His gaze drops back to the book. Vex blinks hard to dispel the memory of him staring at the gun in his hands instead, Professor Anders’ name burning off the barrel. “It’s all right,” Percy says levelly. “It was a very different time. And I learned.” His voice shades just slightly sardonic. “I learned.”

She swallows. Looking at him now, Vex feels herself losing interest in the information she’s supposed to be searching for. She puts one hand to his shoulder. He might be wearing multiple layers, but she still feels the warmth there— _reminds_ herself of the warmth there, the reality of Percy as he is—and watches him turn to her.

“Read me some more,” she says, gently entreating. “I’ve never gotten to hear much of it before. And I’d like to learn it, too.”

He studies her as intently as he’d been reading the book. “And there might be clues.”

She waves the other hand. “Yes, and there might be clues.”

For a moment he says nothing. Finally there’s the faintest hint of a smile. “Sit with me, then?”

He gestures to the window, whose sill is just wide enough for the both of them. Vex settles there with the light still hovering helpfully over one shoulder. She supposes she’s advertising their presence by letting it linger so near the glass, but there’s also something oddly comforting about it, to say nothing of the practical need, so she’s not going to send it away. Besides, it strikes her anew that Percy had come to her without his own. When he takes off his coat, hooks it over a ladder rung, and sits beside her, she nudges the light around to bring him out of shadow. The contact makes her fingertips tingle. The warmth in his expression makes that feeling pleasantly spread.

“What part would you like me to read?” he asks.

She shrugs a little, letting her shoulder brush against his. “Any of it. Anything useful.” She pauses, her tone softening. “Anything you like.”

That fleeting smile of his returns. With that he returns to the page they’d read before, beginning the translation again. He sounds more relaxed now, occasionally pausing to explain a word or turn of phrase. Vex finds herself struck by both the beauty and the strangeness of the sound: the language of the angels, from someone who’s had to speak so closely with the darkness.

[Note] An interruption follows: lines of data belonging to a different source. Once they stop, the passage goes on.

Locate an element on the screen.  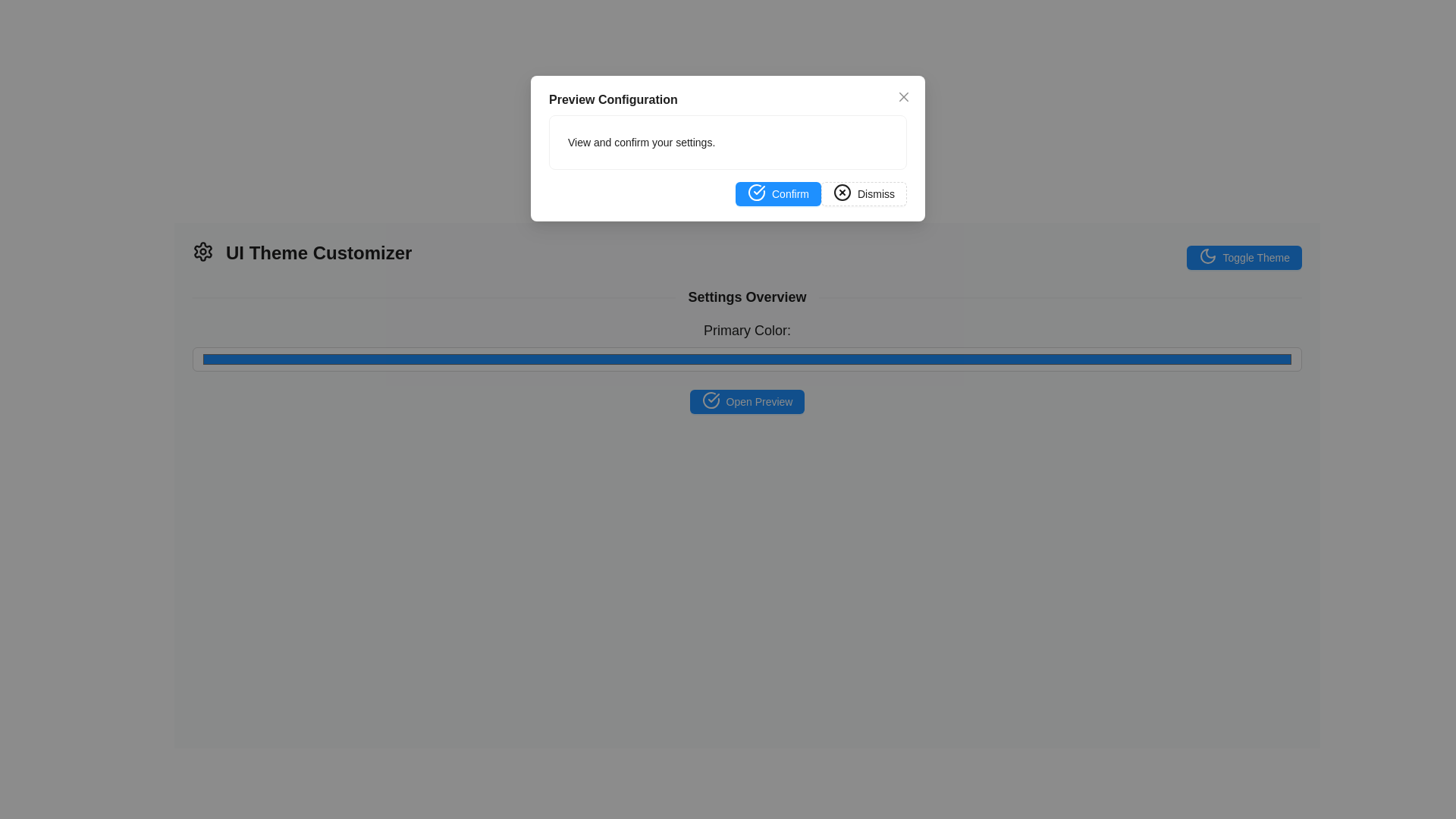
displayed text of the Text Header located at the center-top portion of the main content area, under the dialog box labeled 'Preview Configuration' and above the 'Primary Color' label is located at coordinates (747, 297).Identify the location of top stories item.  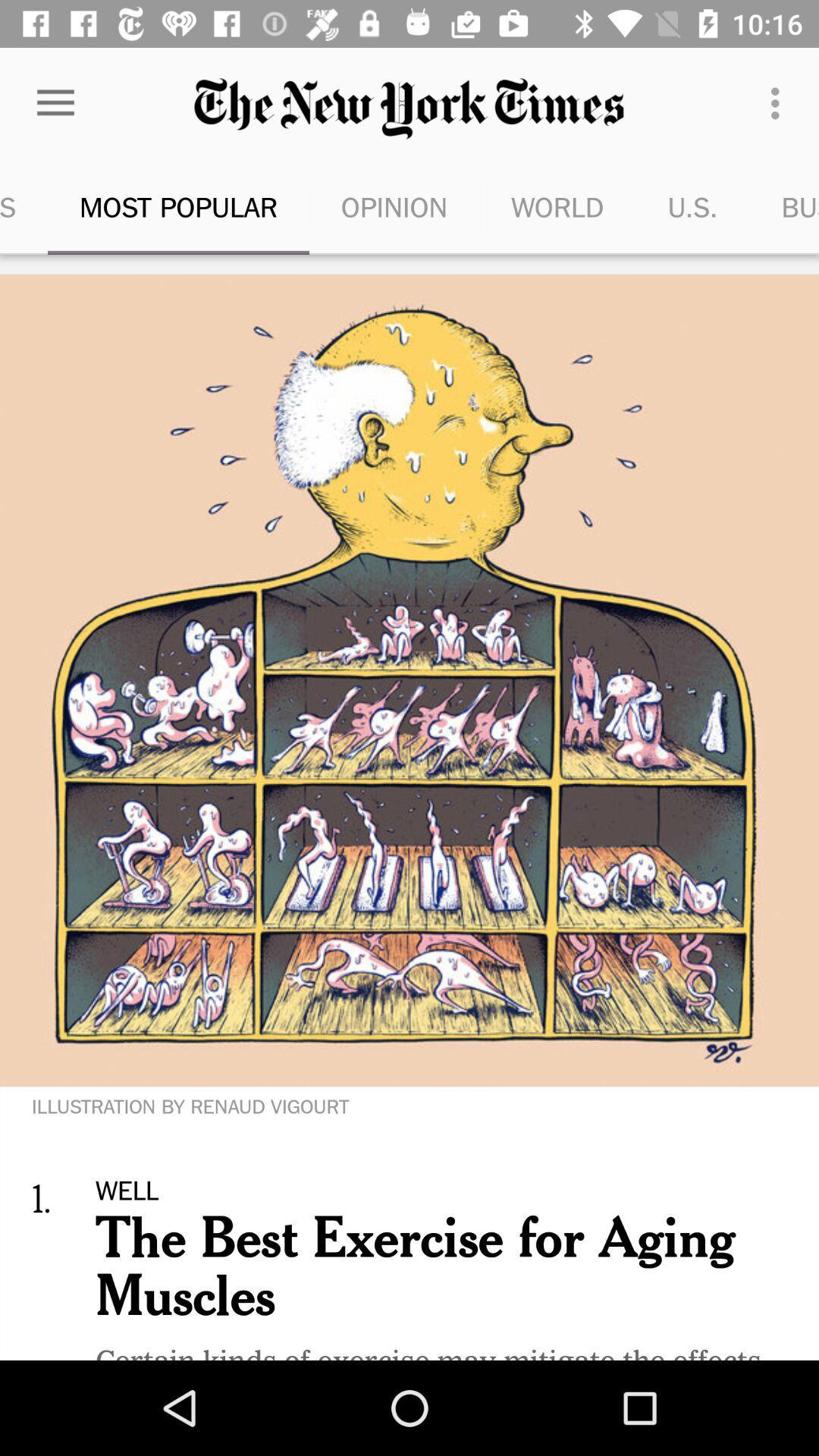
(24, 206).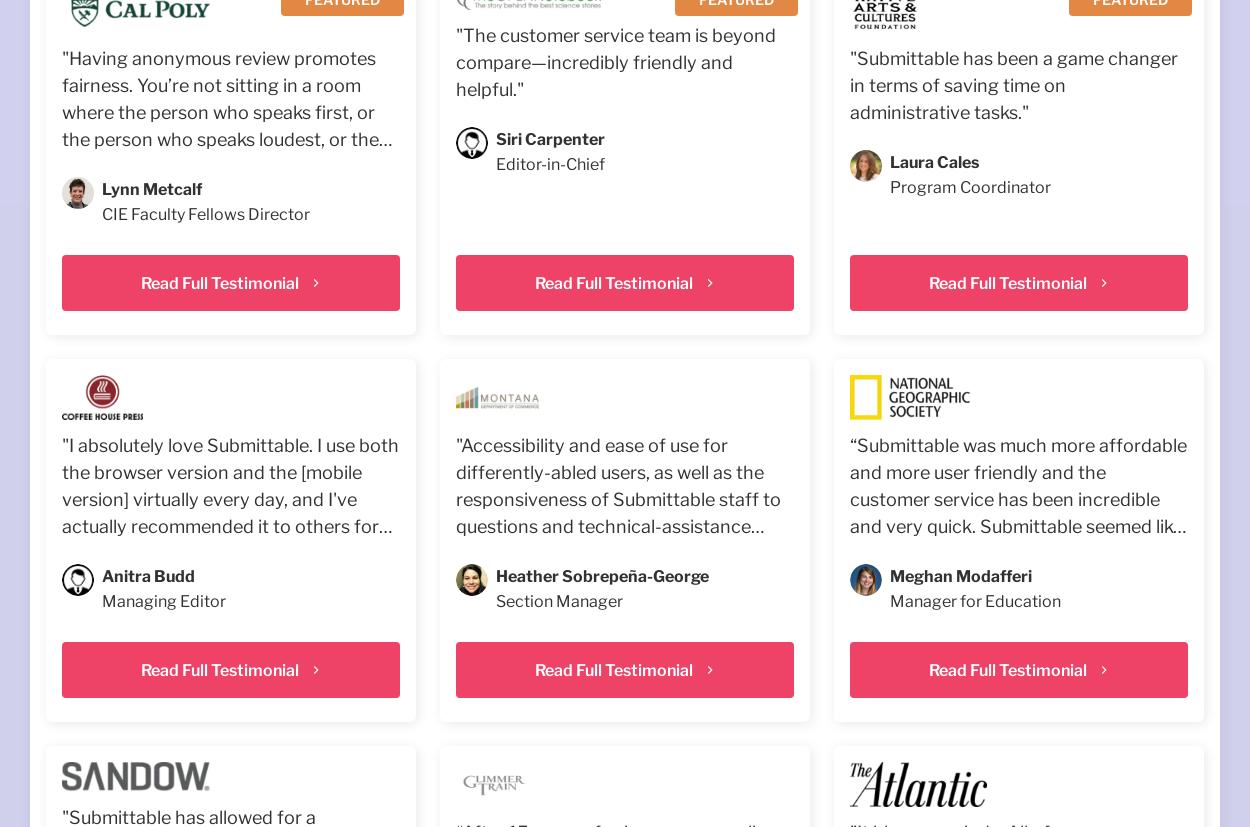 This screenshot has height=827, width=1250. Describe the element at coordinates (101, 188) in the screenshot. I see `'Lynn Metcalf'` at that location.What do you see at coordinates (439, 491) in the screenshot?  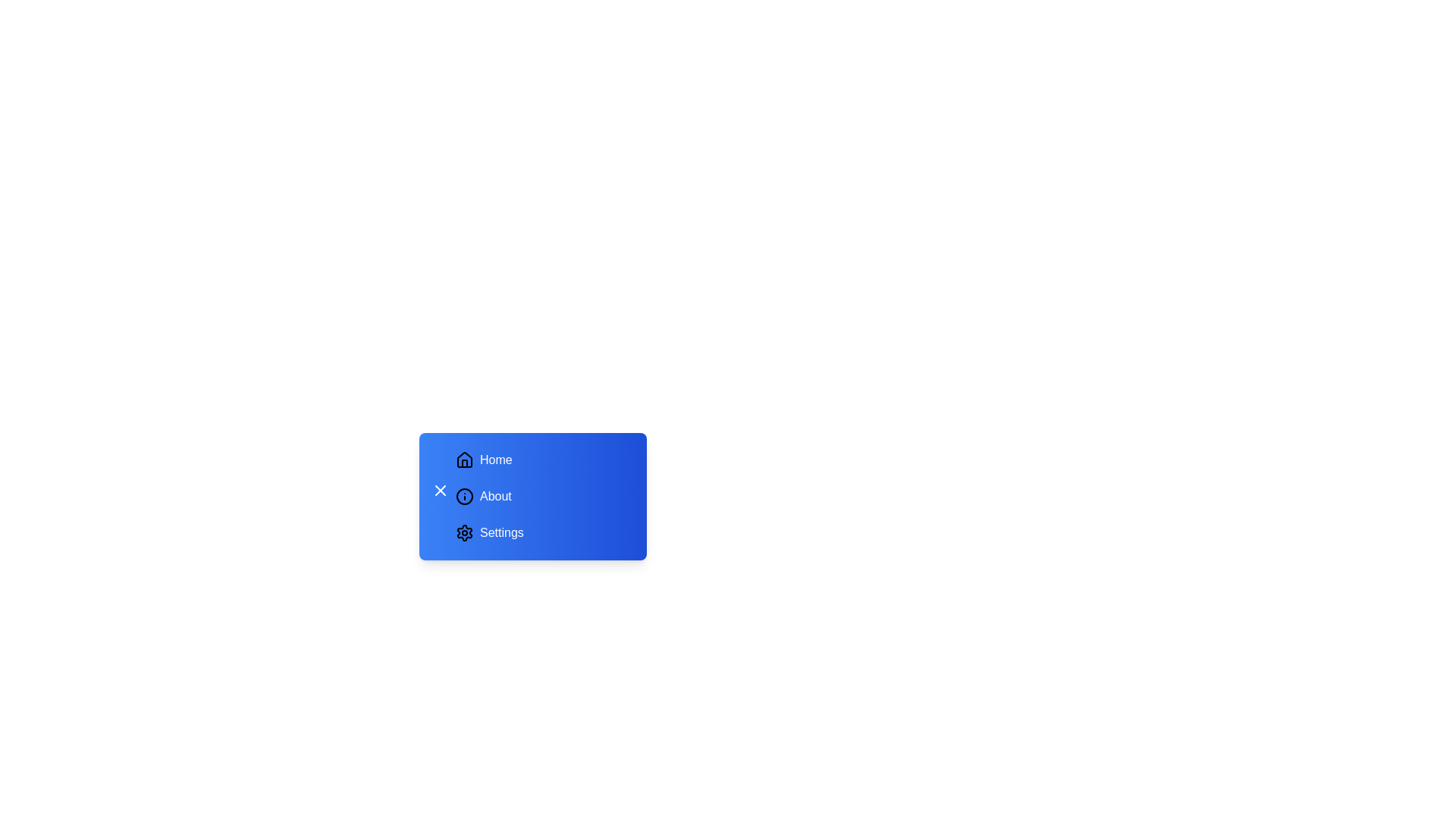 I see `the toggle button to change the sidebar menu's state` at bounding box center [439, 491].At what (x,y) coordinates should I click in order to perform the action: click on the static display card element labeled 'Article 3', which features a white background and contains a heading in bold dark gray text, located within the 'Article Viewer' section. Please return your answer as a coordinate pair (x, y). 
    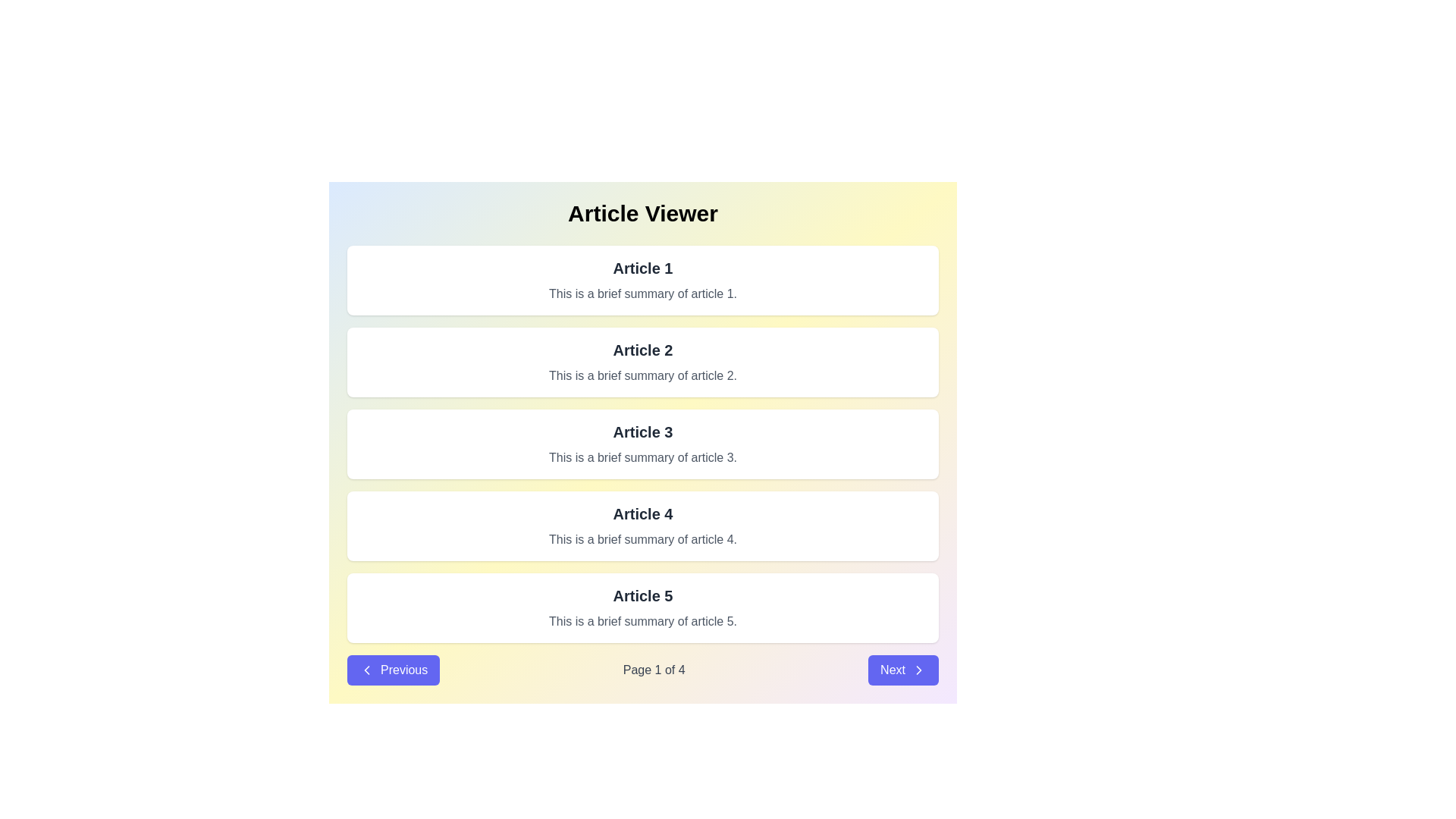
    Looking at the image, I should click on (643, 444).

She breathes in deeply, a little shakily, and rests her head against his shoulder. It makes his breath hitch, too. “Keep reading, Percival,” she murmurs. “So many things to learn yet.”

He’s quiet for a moment before he says, “ _Sa’verre,_ Vex’ahlia.”

“Sa’verre….”

“Of course.”

She feels a gentle brush against her hair, something almost like a kiss. Before she can remark on it, even react to it, it’s over. Percy sits back up, adjusts his glasses, and keeps on reading.

And Vex, discovering that she’s perfectly content after all to enjoy the quiet when it’s with him, settles in to listen.


End file.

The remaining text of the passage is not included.